> Problem description:
The required output is the line that contains "Screen dimensions: 319x298" and every line after it, each written out exactly, up to the end of the entries.

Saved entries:

>>>

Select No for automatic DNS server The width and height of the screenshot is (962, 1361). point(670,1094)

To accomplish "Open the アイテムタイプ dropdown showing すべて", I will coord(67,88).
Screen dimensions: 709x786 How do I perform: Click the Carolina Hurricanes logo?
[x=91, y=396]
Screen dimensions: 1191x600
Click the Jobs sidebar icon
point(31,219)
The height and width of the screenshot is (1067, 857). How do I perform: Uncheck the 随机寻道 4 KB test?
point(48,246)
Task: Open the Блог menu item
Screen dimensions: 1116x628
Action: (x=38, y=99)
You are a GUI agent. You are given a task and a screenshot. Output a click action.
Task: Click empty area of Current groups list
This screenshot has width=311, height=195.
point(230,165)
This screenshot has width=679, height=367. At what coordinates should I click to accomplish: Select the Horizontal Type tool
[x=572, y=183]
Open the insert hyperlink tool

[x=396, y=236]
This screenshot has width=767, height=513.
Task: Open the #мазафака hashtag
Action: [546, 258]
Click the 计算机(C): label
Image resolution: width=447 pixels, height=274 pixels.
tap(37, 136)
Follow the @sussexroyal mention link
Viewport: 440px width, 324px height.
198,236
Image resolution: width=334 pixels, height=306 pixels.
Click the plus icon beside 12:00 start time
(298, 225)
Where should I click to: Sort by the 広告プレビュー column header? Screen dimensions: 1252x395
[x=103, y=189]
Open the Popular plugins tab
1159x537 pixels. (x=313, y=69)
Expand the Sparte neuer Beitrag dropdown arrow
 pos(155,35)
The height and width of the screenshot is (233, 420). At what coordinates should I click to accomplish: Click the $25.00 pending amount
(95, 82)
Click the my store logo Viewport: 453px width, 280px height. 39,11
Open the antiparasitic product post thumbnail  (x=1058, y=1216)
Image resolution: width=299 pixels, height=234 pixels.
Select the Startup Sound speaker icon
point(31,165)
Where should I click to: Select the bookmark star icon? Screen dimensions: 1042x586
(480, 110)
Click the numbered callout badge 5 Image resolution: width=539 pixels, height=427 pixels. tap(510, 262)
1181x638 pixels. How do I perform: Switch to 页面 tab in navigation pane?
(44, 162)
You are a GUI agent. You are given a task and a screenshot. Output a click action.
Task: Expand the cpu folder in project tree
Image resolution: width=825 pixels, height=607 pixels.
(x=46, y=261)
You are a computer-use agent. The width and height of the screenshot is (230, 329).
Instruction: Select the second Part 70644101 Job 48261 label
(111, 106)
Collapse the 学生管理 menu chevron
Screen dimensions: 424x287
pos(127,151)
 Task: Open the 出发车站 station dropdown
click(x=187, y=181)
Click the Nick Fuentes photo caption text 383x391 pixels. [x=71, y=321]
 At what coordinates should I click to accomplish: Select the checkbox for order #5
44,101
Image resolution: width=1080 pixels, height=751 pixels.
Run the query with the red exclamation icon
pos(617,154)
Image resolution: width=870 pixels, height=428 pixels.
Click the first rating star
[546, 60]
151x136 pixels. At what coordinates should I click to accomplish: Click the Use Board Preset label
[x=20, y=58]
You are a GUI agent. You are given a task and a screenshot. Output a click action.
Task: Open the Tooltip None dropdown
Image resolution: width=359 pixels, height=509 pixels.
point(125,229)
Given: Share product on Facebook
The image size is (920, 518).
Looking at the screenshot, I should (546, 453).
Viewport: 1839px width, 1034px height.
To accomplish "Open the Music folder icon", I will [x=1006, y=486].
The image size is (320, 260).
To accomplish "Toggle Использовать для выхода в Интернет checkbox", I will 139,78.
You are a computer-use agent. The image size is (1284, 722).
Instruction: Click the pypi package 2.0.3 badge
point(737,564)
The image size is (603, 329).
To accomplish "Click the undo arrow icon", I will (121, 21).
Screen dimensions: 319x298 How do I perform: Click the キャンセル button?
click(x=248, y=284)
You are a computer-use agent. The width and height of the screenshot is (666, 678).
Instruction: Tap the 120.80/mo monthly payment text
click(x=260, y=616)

<<<

> Answer to this task:
Screen dimensions: 319x298 How do I perform: Click the キャンセル button?
click(x=248, y=284)
You are a computer-use agent. The width and height of the screenshot is (666, 678).
Instruction: Tap the 120.80/mo monthly payment text
click(x=260, y=616)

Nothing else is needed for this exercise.